Retype the line where "Screen dimensions: 1280x960" appears and each line that follows it down to the last line of the records below. Leave the pictures out.

[[ INFORMATION, beginning ]]

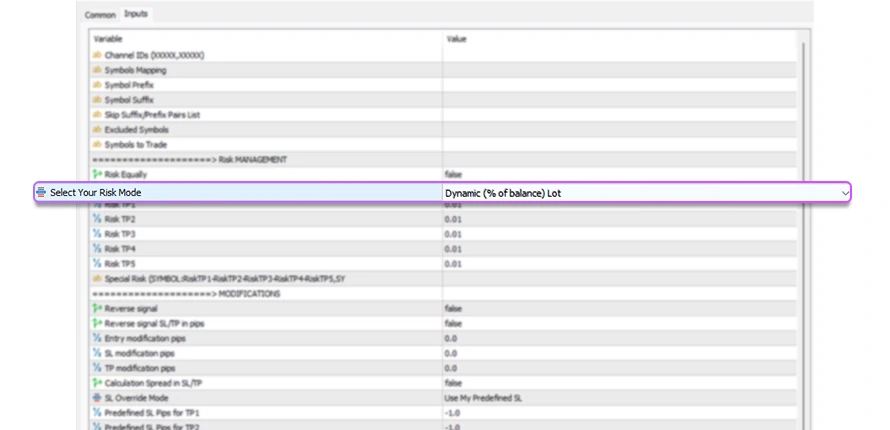Click the Reverse signal boolean icon

97,309
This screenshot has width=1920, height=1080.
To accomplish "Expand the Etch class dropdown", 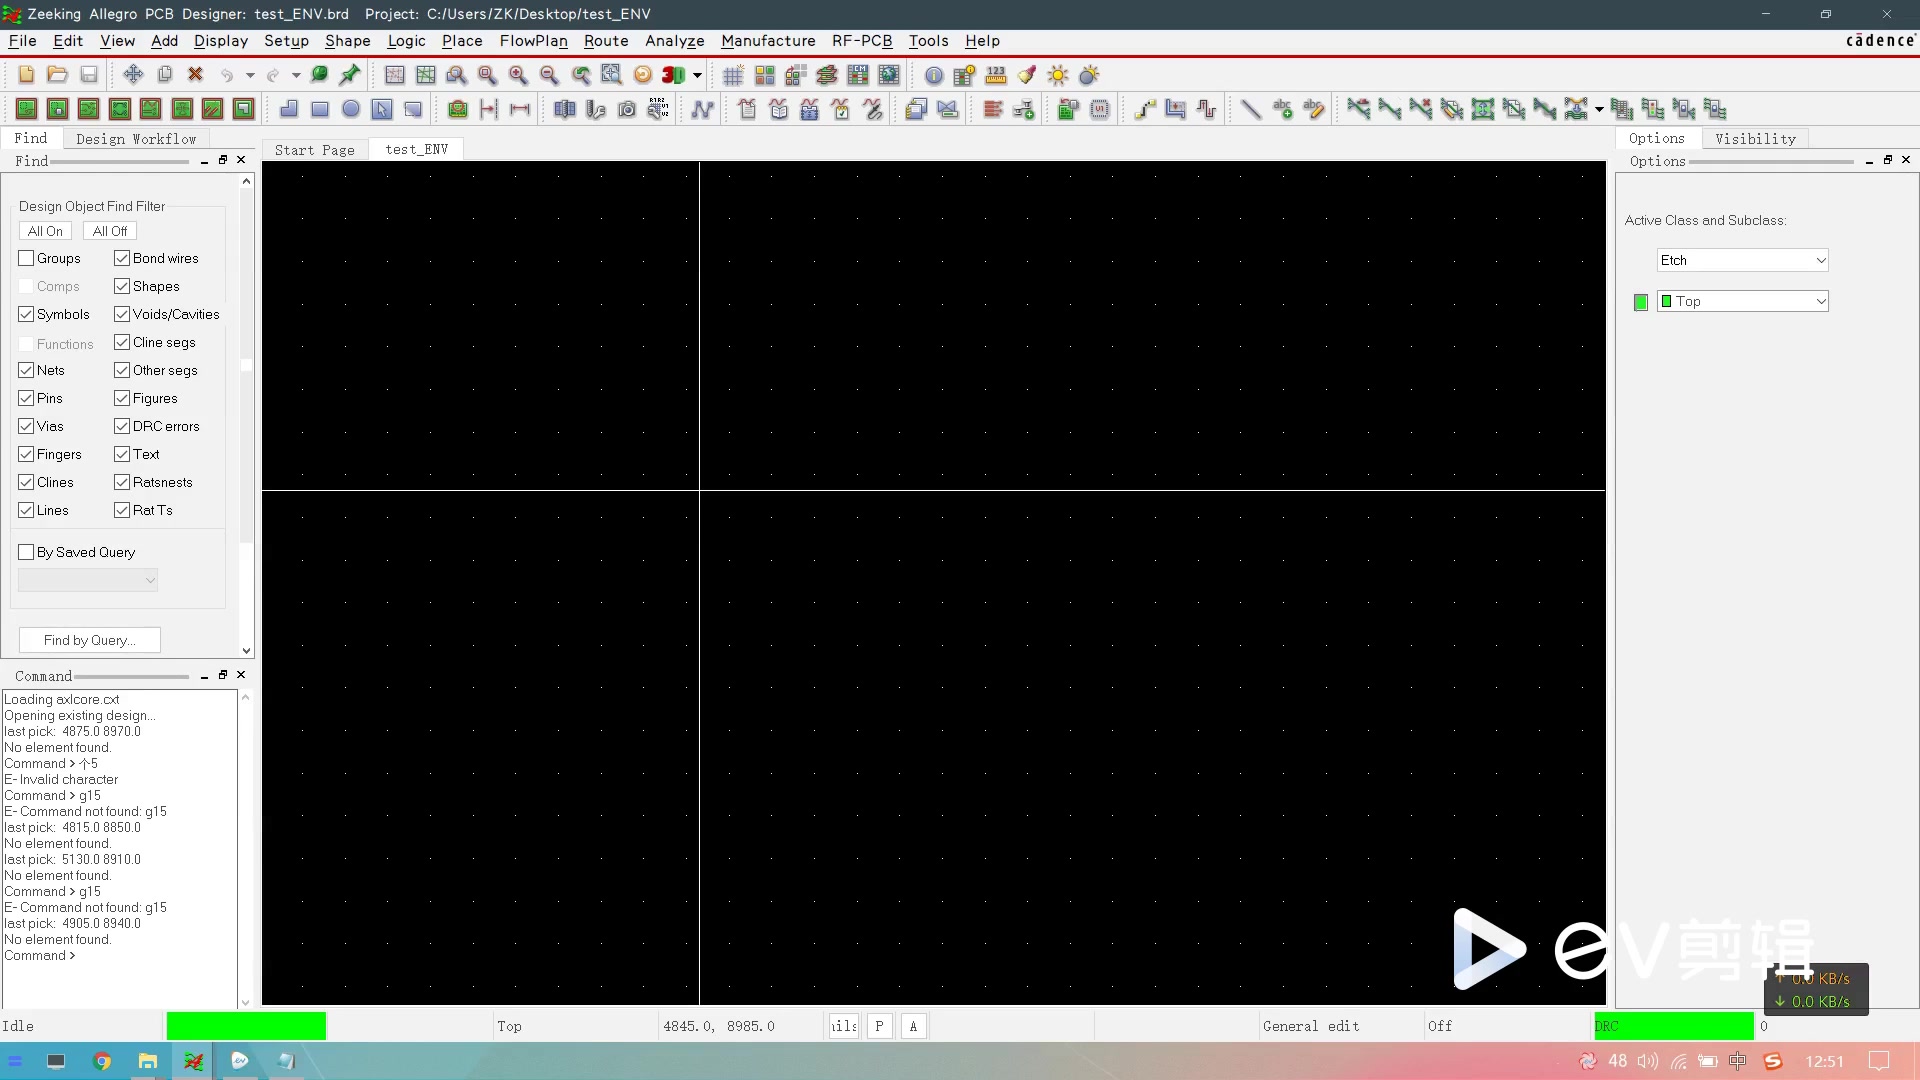I will click(1822, 260).
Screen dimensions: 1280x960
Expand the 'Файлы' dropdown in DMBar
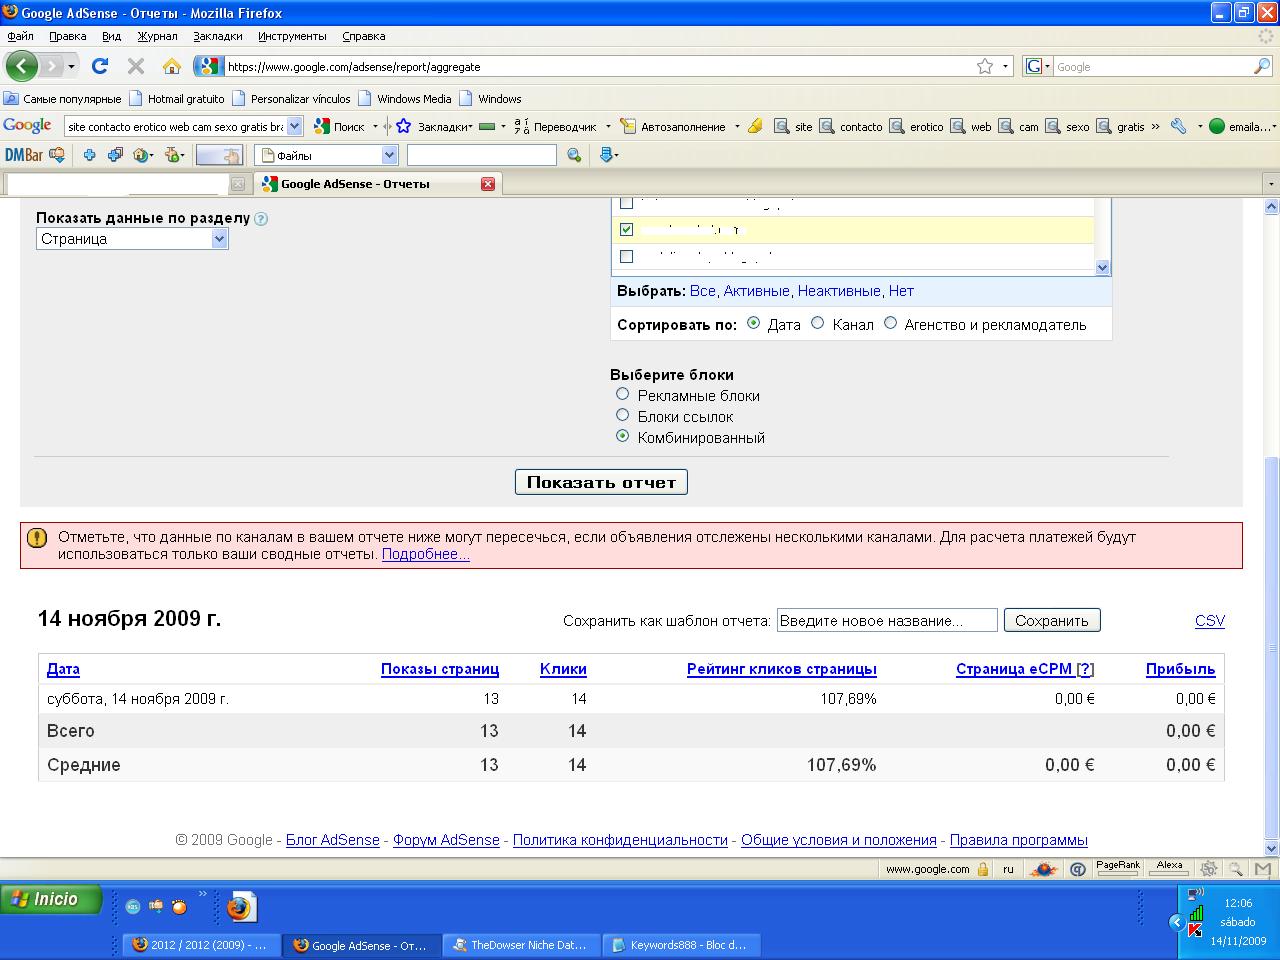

[[ INFORMATION, end ]]

### WRITTEN SOLUTION
Screen dimensions: 1280x960
Expand the 'Файлы' dropdown in DMBar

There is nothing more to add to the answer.